▸ **Short exercise**
Rewrite the items starting with the line that contains "The image size is (484, 503)." and going on through the line that contains "pyautogui.click(x=225, y=20)", with "trash icon" replaced by "garbage can icon" and everything else left unchanged.

▸ **Dataset content**
=======

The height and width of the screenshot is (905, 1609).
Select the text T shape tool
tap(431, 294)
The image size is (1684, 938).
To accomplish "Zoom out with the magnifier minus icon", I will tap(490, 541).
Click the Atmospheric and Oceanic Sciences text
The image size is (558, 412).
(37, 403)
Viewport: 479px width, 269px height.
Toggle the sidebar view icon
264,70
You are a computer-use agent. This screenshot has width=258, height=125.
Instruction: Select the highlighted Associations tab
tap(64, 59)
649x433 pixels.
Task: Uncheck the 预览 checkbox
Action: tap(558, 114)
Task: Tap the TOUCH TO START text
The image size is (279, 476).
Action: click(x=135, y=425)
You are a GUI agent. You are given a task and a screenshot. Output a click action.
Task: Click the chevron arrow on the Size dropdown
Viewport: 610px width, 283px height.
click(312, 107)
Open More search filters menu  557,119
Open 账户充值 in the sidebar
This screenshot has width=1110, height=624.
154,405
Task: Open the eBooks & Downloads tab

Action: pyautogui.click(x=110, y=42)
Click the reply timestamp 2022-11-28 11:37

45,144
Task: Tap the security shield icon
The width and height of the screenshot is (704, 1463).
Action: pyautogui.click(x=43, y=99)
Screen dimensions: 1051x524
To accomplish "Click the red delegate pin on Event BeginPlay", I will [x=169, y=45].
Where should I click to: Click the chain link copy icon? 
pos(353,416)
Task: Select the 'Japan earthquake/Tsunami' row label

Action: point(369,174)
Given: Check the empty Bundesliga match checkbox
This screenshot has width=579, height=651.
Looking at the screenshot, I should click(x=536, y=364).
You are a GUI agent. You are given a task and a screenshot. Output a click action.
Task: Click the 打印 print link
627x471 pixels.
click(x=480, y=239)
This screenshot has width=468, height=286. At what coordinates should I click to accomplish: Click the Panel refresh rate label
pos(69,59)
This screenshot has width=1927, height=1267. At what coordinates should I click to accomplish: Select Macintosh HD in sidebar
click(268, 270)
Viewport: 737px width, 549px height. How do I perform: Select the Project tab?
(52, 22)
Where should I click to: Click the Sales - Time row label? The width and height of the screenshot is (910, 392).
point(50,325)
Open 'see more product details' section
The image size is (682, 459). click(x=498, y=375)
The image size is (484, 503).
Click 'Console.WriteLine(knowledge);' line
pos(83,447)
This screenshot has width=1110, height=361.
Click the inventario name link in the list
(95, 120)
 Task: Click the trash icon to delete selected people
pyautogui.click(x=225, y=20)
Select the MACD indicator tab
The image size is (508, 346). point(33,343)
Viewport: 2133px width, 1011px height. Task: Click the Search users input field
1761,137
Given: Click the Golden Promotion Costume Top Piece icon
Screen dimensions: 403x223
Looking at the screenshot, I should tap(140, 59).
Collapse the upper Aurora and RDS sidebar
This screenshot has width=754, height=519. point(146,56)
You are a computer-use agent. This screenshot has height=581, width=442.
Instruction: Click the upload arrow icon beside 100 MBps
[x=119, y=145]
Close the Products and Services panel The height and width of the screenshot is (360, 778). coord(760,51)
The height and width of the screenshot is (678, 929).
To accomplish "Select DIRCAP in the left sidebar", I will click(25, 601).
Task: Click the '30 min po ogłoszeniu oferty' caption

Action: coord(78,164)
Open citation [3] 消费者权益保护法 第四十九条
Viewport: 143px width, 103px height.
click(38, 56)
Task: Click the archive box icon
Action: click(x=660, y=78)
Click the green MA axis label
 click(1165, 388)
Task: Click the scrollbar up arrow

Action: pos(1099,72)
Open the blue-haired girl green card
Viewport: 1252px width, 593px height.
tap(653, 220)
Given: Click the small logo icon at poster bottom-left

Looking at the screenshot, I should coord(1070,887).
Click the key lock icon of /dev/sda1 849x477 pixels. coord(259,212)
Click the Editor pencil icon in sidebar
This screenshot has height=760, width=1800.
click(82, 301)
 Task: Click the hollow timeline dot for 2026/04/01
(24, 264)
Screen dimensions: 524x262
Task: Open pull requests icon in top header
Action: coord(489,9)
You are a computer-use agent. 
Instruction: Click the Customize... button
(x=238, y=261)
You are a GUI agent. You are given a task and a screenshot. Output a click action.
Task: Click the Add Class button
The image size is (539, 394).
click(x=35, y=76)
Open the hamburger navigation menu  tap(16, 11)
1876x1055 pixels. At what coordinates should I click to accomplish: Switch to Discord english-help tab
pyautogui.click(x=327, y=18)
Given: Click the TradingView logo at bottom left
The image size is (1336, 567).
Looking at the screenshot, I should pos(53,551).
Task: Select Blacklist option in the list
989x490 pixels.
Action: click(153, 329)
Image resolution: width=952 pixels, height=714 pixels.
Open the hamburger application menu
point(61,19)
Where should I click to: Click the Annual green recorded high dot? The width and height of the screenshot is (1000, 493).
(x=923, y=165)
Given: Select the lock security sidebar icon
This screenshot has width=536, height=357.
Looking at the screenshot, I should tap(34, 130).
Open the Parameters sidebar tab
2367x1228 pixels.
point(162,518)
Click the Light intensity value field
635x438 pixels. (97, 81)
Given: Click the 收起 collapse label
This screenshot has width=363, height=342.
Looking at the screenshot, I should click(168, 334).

=======

▸ **Exercise output**
The image size is (484, 503).
Click 'Console.WriteLine(knowledge);' line
pos(83,447)
This screenshot has width=1110, height=361.
Click the inventario name link in the list
(95, 120)
 Task: Click the garbage can icon to delete selected people
pyautogui.click(x=225, y=20)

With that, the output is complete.